# Skyline gathering @ Malaysia



## Zchua (Aug 16, 2006)

Enjoy the pics. Check out the quad exhaust though 

Link: Year - End Skyline Owners Gathering 2006 - Picture Uploaded - Zerotohundred.com -The Automotive Enthusiasts' Forums


----------



## hyrev (Apr 30, 2004)

looks like a great time had by all. Awesome set of of cars there.


----------



## carterjohn (Jul 27, 2006)

Nice pics,but what was in all the bags......? :nervous:


----------



## Rain (Apr 8, 2006)

gift bags? or perhaps prizes for best of categories ? haha i dunno but looks good !


----------



## gtrlux (Mar 8, 2006)

Great meet there, cool cars . . . this GTT looks great, I was never a fan of double exhausts on Skylines , but this one appeals to me 









Cheers
Chris


----------



## Simonh (May 24, 2002)

gtrlux said:


> Great meet there, cool cars . . . this GTT looks great, I was never a fan of double exhausts on Skylines , but this one appeals to me
> 
> 
> 
> ...



are you blind? :chairshot :chairshot :chairshot it's hideous!!! uke: uke: uke: uke: uke: uke:


----------



## gtrlux (Mar 8, 2006)

Well I am open to new ideas, it's 2007 by the way . . . .


----------



## carterjohn (Jul 27, 2006)

Rain said:


> gift bags? or perhaps prizes for best of categories ? haha i dunno but looks good !


Thats what i thought.


I won a trophy over christmas (best of show) :runaway:


----------



## gtrlux (Mar 8, 2006)

carterjohn, nice to finally put a face on you . .thanks for that, By the way a cracking car:thumbsup:


----------



## crazyass (Sep 12, 2006)

Holly S***. this car is pure sex









:bowdown1: :bowdown1: :bowdown1:


----------



## carterjohn (Jul 27, 2006)

Cheers Chris,and sorry for the hijack  

Im just proud...


----------



## gtrlux (Mar 8, 2006)

By the way, why is it that in Malaysia and Hong Kong many people drive R34 GTTs and mainly tune them to GTR looks? In Europe or UK R33 R32 GTSs are most popular (most cheap:chuckle: ) . . . .
In Hongkong 200 have GTTs, 5 an R34 GTR and one a Z-Tune


----------



## Ronin 09 (Jan 9, 2007)

that 4 exhaust is hideous....

showbags and all! noice!


----------



## r33 v-spec (May 24, 2002)

Loving the silver R34, with the Z-Tune kit. 
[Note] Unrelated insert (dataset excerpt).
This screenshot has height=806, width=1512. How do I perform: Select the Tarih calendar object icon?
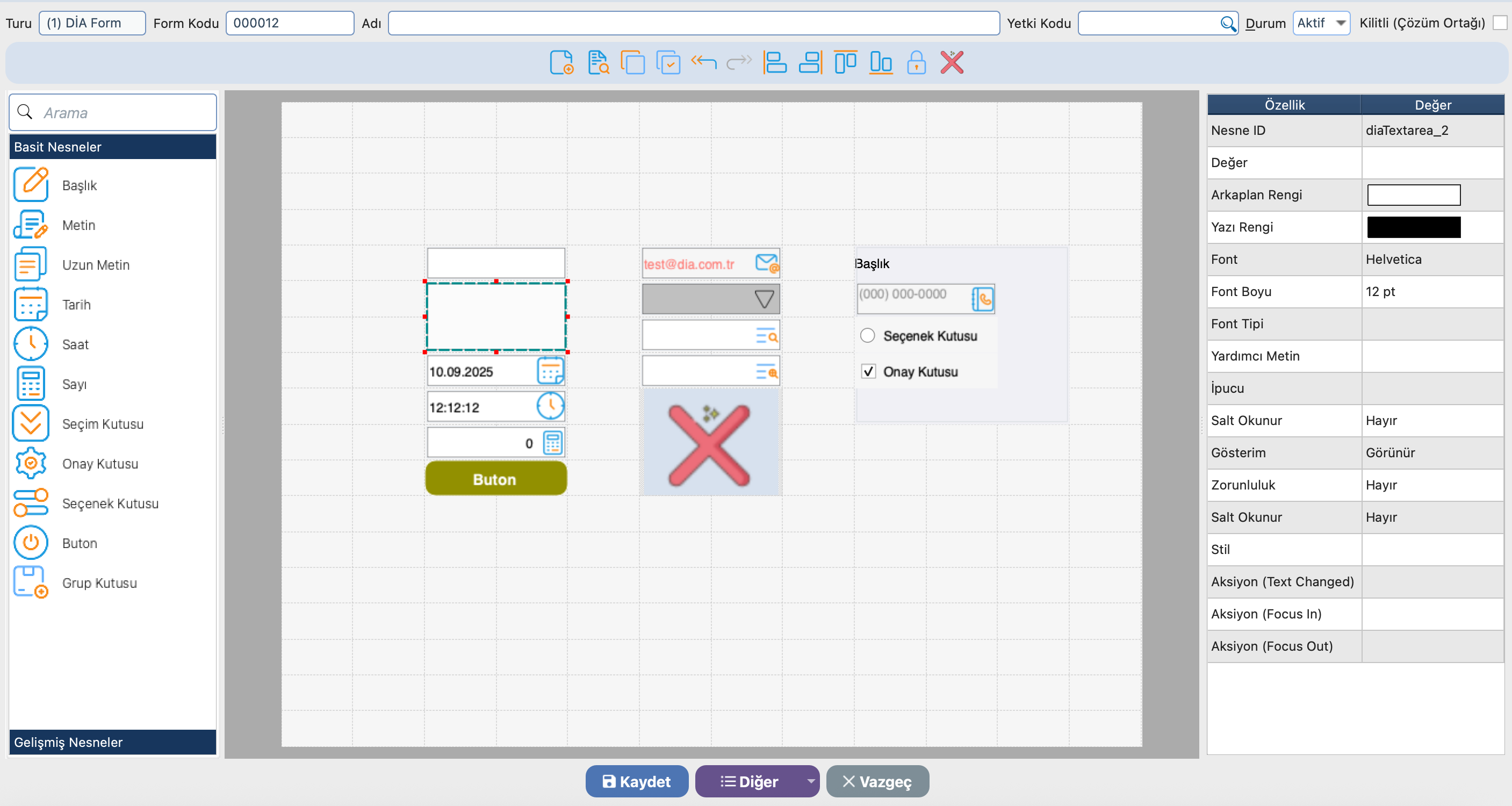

Looks like a good meet had by all.


----------



## Ent (Sep 30, 2002)

gtrlux said:


> By the way, why is it that in Malaysia and Hong Kong many people drive R34 GTTs and mainly tune them to GTR looks? In Europe or UK R33 R32 GTSs are most popular (most cheap:chuckle: ) . . . .
> In Hongkong 200 have GTTs, 5 an R34 GTR and one a Z-Tune


where did you get those numbers from?


----------



## Thrust (Jun 8, 2004)

So that's where all the cars have gone!  :thumbsup:


----------



## Quail (Aug 26, 2006)

Wow some awesome cars there!!! Please enlighten us as to what was in the bags though


----------



## GTRJack (Aug 27, 2005)

MY favorite!!!


----------



## phat_gadgy (Jan 23, 2005)

Some great cars and I too want to know whats in the bags


----------



## Zchua (Aug 16, 2006)

Those are goodie bags sponsored from Conoco, a company which produces petroleum products. Inside the bag should be some lubricant stuff etc...

The quad exhaust looks ok.. if only they are further in, just flush in with the bumpers would look great; think the owner got the idea from the 08 GTR


----------



## gtrlux (Mar 8, 2006)

Ent said:


> where did you get those numbers from?


sorry pure randomness , looked the at the HongKong Skyline Club owners list and looked a bit like that


----------